Copy out the records word for word, starting at the line that contains "Remember Me (1168, 535)" and ending after the line that contains "Czcionki (180, 657)".
* Begin Source data *
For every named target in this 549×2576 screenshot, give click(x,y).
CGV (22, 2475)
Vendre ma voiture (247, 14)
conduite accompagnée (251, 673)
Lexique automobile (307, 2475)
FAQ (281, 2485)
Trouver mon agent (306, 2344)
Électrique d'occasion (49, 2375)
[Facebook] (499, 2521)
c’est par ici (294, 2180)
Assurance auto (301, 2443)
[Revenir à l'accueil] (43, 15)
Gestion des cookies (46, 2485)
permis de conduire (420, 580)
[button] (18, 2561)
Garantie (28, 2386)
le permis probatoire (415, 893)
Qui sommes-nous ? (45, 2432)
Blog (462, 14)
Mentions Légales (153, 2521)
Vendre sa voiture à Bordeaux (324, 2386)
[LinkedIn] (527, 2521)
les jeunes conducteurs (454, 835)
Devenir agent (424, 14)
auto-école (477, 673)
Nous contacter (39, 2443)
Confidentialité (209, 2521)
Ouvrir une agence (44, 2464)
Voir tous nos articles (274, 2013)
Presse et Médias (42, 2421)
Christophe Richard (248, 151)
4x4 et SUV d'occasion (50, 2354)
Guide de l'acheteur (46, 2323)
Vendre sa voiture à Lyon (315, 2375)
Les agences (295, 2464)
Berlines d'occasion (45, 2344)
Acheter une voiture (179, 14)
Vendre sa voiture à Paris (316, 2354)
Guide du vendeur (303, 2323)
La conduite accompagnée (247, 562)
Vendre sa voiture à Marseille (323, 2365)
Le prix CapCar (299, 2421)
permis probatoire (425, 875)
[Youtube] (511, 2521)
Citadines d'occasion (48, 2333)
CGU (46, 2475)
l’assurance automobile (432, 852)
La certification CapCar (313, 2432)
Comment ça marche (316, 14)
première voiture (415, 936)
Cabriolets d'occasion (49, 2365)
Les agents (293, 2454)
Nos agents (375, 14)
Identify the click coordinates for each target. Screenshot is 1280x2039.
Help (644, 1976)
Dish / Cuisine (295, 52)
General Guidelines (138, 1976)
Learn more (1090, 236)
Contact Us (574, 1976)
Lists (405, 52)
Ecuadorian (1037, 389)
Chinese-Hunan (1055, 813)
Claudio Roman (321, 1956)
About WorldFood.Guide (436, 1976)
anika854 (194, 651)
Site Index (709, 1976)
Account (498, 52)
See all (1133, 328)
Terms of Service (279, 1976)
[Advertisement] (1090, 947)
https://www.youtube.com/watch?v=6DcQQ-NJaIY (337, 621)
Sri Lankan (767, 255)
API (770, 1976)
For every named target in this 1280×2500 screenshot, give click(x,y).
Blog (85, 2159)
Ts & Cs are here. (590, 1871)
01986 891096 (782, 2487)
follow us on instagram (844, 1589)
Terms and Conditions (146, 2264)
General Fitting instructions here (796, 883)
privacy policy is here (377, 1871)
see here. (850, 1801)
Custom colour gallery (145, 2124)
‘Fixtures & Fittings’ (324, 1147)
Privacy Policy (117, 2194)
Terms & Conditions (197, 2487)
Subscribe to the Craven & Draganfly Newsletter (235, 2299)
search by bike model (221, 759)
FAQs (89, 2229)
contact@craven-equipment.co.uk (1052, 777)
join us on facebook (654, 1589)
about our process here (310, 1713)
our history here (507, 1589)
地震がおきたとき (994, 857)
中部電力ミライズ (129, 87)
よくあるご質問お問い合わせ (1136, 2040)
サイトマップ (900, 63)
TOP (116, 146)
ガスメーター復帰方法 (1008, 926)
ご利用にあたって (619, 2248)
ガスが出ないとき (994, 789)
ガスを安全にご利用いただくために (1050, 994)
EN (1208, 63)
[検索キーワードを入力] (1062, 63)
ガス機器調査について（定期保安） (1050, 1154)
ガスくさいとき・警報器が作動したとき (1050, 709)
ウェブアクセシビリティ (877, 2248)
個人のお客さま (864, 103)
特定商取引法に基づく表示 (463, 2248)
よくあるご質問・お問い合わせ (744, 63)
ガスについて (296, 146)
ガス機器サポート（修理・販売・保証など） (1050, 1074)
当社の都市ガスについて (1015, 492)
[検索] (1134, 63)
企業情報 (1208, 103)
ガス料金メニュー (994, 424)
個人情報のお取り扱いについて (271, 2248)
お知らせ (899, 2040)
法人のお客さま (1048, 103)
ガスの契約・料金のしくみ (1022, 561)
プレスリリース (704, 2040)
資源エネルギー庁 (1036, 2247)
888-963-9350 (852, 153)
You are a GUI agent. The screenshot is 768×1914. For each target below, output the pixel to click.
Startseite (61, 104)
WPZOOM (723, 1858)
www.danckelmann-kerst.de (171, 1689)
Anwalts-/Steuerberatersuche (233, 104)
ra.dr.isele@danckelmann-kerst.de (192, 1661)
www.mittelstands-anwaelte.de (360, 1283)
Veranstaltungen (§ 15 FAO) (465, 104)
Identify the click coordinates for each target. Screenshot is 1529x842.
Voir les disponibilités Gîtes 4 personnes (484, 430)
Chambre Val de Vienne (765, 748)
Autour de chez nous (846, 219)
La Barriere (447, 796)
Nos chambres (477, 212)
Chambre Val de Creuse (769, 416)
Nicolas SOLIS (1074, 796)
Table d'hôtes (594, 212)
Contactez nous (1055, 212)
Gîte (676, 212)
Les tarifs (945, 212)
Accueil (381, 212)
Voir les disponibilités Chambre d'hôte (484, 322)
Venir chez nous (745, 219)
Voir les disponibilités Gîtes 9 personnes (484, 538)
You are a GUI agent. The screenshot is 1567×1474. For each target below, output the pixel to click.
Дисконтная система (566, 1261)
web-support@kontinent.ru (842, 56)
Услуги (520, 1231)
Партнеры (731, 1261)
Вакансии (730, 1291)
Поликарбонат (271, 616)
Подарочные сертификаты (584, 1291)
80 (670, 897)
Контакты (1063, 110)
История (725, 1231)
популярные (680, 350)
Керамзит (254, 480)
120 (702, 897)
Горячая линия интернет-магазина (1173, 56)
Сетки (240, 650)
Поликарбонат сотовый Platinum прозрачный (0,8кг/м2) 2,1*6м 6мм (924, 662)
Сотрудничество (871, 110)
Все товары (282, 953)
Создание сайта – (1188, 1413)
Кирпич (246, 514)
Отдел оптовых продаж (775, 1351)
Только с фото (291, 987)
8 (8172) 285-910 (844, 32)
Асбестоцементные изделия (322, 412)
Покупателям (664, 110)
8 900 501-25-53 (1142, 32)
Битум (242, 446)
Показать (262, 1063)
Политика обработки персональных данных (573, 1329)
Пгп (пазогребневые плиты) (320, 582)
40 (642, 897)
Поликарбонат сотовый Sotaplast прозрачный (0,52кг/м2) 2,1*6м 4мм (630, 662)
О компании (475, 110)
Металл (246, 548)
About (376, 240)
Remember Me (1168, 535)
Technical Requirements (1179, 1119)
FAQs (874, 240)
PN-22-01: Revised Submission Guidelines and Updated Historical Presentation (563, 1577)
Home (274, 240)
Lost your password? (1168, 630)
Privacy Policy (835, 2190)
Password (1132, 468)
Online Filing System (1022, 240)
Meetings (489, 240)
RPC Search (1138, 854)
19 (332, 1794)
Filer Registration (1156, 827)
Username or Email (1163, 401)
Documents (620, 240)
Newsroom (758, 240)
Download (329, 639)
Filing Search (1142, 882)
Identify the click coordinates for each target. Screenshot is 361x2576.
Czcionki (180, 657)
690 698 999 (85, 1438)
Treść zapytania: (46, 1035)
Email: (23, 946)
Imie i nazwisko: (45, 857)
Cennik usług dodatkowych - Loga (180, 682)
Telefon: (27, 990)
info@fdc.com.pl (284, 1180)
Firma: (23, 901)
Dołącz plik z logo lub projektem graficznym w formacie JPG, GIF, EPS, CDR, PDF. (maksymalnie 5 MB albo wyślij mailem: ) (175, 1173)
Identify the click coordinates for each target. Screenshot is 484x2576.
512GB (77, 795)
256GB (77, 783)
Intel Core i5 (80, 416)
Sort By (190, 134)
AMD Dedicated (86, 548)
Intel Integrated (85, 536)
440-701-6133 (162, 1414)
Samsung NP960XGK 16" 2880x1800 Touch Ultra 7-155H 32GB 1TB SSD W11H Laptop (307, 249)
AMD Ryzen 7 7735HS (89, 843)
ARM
* End Source data *
# Finished answer
Remember Me (1168, 535)
Technical Requirements (1179, 1119)
FAQs (874, 240)
PN-22-01: Revised Submission Guidelines and Updated Historical Presentation (563, 1577)
Home (274, 240)
Lost your password? (1168, 630)
Privacy Policy (835, 2190)
Password (1132, 468)
Online Filing System (1022, 240)
Meetings (489, 240)
RPC Search (1138, 854)
19 (332, 1794)
Filer Registration (1156, 827)
Username or Email (1163, 401)
Documents (620, 240)
Newsroom (758, 240)
Download (329, 639)
Filing Search (1142, 882)
Identify the click coordinates for each target. Screenshot is 361x2576.
Czcionki (180, 657)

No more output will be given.